Consider the current thread on the whole "toaster in the dishwasher" topic, during which someone related an incident wherein an entire server site was immersed in water but still functioning (https://news.ycombinator.com/item?id=41251234). The site manager followed procedure (wait a while, not cut the power, perform risk assessment) and it resulted in total loss, but the poster wanted to "cut the power, pump the water out of the bunker ASAP and immediately clean the whole lot with pure water." Here we have a tension between procedure and results. Procedure ended up causing total site loss, which was completely avoidable.
Similarly, a current thread on an ER doctor not following the usual procedures during a mass casualty event was lauded. A choice had to be made. Here, results won.
I just like to know this sort of thing about a work culture in advance. Letter of the law versus the spirit of the law, and so on.
Also people do charge all the fucking time, and don't put their phone into airplane mode. :|
Do not underestimate how even minimal training can be extremely effective at scale. I know from experience that I am a person who does not freeze, I focus. When shit happens, I act but I can act without thinking. Because of that mantra, I have a plan to follow and I will act correctly.
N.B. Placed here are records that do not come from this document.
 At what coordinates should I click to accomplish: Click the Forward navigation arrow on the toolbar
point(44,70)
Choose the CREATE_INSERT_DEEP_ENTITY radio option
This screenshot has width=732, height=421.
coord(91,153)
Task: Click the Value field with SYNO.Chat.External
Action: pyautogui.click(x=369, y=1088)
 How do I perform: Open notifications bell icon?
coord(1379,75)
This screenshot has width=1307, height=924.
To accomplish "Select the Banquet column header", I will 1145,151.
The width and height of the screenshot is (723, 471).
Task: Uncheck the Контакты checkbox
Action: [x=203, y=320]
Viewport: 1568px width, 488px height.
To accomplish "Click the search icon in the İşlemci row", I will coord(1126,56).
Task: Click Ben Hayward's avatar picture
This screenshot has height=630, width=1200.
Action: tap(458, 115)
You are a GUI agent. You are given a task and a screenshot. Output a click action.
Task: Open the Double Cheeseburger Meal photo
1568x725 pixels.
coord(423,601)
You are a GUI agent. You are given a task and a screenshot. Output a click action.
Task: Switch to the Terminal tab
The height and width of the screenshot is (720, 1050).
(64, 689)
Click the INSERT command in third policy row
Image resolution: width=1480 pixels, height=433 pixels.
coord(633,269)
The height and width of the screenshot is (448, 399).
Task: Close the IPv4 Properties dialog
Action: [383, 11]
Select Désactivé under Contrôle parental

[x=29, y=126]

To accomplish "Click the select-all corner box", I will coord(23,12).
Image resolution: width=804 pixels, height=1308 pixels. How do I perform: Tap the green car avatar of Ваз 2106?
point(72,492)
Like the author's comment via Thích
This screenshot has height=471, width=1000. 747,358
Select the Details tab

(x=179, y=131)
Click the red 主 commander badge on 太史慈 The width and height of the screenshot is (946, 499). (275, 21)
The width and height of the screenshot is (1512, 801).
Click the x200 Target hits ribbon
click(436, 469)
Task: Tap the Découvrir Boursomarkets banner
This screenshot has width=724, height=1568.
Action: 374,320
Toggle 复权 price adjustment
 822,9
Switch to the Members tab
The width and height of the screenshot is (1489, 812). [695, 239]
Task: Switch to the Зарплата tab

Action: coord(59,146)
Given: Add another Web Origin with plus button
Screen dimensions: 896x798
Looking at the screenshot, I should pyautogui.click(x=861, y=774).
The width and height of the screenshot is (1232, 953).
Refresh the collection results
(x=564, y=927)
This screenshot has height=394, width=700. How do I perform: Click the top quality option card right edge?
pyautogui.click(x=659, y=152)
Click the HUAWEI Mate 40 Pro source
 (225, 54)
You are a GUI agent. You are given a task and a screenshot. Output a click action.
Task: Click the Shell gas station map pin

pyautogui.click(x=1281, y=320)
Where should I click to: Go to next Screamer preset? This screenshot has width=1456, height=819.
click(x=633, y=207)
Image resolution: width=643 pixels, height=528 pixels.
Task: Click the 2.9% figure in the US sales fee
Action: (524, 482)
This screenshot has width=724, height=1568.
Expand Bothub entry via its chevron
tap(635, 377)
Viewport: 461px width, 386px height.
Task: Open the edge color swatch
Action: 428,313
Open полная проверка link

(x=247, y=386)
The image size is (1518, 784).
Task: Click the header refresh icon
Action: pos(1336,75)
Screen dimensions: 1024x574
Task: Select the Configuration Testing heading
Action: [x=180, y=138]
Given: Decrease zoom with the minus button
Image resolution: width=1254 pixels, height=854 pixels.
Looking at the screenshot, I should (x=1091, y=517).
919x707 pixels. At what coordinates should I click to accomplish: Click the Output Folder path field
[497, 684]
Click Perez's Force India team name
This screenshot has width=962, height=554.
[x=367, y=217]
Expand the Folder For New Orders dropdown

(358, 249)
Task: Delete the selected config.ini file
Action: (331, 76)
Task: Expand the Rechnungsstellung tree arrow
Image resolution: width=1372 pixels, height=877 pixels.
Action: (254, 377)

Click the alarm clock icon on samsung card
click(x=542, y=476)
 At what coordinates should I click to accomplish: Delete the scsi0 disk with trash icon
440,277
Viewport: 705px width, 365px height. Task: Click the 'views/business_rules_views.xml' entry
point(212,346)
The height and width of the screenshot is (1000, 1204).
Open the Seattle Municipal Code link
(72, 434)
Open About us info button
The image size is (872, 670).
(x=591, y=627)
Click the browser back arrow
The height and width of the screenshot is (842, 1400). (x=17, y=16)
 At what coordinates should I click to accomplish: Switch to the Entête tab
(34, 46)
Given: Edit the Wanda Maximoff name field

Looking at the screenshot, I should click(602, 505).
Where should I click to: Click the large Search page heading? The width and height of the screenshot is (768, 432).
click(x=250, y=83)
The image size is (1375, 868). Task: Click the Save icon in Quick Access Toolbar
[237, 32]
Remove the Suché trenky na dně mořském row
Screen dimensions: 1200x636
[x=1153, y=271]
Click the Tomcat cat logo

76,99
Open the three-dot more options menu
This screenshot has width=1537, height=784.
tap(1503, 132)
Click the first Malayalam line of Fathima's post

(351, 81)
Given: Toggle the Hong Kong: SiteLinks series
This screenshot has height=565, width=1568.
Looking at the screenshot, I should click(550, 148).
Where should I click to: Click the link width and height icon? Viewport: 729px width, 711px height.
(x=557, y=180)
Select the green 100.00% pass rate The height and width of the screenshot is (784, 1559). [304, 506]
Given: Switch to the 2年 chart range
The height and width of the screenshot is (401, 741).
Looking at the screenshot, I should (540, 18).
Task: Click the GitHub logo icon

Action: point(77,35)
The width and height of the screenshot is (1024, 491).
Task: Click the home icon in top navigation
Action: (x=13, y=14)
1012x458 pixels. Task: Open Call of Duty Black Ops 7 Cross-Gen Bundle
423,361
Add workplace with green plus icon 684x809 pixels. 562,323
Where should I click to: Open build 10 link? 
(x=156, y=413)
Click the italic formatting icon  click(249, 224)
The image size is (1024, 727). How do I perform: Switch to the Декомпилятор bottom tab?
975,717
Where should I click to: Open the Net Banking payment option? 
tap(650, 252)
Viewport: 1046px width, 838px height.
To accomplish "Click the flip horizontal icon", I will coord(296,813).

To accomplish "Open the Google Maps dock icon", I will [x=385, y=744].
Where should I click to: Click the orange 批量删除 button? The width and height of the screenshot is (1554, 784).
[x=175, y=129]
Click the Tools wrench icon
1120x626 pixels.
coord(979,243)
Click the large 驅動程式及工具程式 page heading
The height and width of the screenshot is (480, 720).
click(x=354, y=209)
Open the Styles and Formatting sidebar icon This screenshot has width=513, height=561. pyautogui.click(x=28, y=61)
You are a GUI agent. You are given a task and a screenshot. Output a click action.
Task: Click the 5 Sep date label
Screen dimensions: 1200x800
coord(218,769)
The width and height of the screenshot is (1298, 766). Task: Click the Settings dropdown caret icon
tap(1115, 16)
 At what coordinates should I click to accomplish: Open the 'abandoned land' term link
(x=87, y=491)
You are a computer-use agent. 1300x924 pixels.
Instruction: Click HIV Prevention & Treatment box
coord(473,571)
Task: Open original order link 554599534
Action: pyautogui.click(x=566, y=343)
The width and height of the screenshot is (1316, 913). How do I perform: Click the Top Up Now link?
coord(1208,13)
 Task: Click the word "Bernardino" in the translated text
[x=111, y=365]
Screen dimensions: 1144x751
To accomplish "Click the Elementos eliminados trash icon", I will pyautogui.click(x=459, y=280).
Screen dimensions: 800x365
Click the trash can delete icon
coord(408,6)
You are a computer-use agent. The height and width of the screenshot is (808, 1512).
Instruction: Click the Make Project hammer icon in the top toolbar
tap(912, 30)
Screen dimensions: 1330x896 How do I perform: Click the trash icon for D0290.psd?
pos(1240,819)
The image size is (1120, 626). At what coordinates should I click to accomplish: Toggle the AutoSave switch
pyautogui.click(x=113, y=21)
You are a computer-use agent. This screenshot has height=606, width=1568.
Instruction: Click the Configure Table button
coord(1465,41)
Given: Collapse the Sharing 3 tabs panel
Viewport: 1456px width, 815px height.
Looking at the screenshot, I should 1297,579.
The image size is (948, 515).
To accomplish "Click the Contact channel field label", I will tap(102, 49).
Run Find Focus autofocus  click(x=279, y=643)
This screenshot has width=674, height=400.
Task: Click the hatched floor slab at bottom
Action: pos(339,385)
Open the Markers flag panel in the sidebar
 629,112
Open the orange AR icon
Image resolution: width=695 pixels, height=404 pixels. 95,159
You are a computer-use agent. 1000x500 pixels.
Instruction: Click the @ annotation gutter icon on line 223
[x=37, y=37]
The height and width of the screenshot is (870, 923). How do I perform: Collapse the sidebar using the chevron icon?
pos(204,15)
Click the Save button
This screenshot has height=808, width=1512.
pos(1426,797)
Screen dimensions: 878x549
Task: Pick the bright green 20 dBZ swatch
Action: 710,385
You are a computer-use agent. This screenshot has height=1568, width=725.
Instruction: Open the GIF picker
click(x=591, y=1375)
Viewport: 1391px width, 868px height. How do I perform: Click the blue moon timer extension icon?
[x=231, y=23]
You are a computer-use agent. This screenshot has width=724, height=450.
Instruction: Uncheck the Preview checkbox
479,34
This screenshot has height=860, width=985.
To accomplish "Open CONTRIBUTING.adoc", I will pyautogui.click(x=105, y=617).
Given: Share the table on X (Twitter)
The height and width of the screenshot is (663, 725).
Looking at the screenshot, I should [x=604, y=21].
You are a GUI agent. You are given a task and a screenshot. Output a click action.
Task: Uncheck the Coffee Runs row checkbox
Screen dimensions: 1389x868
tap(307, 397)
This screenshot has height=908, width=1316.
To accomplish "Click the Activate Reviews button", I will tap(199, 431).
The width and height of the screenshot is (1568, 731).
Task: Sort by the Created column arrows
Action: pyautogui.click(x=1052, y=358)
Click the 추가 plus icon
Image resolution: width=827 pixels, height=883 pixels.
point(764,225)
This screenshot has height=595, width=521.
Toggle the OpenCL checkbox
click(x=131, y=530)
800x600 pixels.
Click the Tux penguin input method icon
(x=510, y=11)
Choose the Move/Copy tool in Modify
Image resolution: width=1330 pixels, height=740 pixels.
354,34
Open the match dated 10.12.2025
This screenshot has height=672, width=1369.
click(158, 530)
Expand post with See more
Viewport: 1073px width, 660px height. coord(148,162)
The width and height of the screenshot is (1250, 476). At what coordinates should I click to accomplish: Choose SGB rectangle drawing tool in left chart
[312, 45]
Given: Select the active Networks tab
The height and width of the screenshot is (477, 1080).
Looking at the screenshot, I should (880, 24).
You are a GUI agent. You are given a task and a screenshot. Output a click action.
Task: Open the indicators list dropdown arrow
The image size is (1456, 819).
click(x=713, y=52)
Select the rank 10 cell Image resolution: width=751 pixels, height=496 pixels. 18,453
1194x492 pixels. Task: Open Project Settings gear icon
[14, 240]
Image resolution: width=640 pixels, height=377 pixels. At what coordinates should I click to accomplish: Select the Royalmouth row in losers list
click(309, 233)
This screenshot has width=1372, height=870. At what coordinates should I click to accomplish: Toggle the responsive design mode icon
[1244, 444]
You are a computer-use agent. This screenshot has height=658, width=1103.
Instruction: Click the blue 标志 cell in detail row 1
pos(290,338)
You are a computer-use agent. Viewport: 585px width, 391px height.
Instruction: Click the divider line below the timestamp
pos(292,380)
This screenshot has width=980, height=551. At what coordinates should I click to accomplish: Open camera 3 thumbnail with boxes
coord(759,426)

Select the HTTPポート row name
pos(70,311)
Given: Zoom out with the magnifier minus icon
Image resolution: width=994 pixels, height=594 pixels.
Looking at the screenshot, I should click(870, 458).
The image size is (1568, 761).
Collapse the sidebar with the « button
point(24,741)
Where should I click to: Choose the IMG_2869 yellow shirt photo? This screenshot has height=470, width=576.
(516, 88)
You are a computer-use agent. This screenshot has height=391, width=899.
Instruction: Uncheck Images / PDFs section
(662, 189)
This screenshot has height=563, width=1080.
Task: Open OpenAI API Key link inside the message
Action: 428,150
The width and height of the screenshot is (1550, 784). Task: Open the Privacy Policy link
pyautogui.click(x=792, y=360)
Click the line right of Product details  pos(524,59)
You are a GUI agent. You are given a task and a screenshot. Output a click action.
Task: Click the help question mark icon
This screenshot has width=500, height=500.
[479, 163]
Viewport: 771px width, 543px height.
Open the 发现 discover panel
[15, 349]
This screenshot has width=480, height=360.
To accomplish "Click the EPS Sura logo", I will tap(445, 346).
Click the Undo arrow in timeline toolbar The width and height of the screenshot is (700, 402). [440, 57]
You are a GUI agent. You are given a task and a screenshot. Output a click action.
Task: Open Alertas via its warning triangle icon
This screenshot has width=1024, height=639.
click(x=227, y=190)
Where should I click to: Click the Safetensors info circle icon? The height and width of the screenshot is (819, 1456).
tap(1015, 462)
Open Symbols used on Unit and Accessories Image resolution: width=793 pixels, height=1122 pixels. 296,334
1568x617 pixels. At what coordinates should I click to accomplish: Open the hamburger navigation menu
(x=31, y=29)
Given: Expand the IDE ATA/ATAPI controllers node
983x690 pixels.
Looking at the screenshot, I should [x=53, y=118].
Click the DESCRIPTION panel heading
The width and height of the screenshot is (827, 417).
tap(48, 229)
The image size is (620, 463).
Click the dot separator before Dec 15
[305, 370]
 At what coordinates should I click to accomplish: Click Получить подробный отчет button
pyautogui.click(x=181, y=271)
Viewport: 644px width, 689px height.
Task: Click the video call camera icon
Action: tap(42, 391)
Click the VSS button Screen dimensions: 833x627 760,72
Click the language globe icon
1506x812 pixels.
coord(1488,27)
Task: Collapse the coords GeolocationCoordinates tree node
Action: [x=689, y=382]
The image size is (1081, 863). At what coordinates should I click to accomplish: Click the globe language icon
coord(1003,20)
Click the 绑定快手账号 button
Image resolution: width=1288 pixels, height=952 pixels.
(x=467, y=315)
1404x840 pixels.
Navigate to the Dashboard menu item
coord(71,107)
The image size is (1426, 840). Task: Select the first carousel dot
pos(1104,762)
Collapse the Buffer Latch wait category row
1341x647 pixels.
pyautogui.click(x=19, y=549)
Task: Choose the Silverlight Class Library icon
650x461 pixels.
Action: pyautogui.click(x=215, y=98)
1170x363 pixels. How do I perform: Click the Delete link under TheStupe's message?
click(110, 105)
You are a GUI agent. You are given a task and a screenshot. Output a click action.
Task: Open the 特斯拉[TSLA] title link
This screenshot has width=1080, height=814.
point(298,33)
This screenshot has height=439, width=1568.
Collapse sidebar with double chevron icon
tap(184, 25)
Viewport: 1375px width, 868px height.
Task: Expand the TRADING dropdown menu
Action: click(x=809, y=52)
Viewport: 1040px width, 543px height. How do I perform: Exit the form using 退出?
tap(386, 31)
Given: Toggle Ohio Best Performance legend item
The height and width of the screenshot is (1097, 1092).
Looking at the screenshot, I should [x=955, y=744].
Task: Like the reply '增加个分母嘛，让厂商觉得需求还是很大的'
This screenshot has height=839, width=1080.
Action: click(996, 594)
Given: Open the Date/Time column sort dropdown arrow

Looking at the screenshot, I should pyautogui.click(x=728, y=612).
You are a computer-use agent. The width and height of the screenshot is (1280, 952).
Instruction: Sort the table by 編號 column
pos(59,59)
Also don't underestimate the effect of priming. It reminds you there is a plan. When pilots prepare for takeoff, they briefly review how to handle emergencies during takeoff. Not because they don't know, but to bring those procedures to attention and have them ready in their mind.
For the mantra to work, all it has to do is remind you those procedures you vaguely know exist.
Recently I pushed a change straight to production by myself with no approval and violated many rules but it saved us and carried us for weeks. Worse case if it broke, rollback would happen under in under 30 seconds.
I did it because not only did I triple check, I’ve kept mental track of the number of regressions and issues that have been logged against all of my work throughout my career. I’m good at determining risk and I know my bug rate is very low (I git blame every bug to find out who and why caused it. I don’t tell my coworkers but it does play a role in who gets what kind of tickets.) I did what I did because frankly I know it was going to work and no one was going to complain. And truthfully, I’ve done this at different companies several times. Of course, it’s still never a light decision and I rarely ever do it.
But if someone asks me if they could do the same thing, I would not be able to tell them. They would have to keep track of the same details and to be honest, if someone is asking if they can break rules, they probably shouldn’t.
This is the “tension.”
In fact, they were completely misguided about their own accuracy because they had systematically ignored or not understood the errors that they had made in the past.
The challenge as a tech lead or manager is telling the difference between you and them. Or even telling whether you are them. My own tendency would be to fire both of you.
I uphold a certain quality of work and I expect my peers to do the same. Everyone makes mistakes but even mistakes can be modeled.
So when do you deviate from procedure? When the edge case you’re in is well outside the scope of exit procedures which requires detailed understanding of the procedures and their justifications.
14 CFR § 91.3(b) In an in-flight emergency requiring immediate action, the pilot in command may deviate from any rule of this part to the extent required to meet that emergency.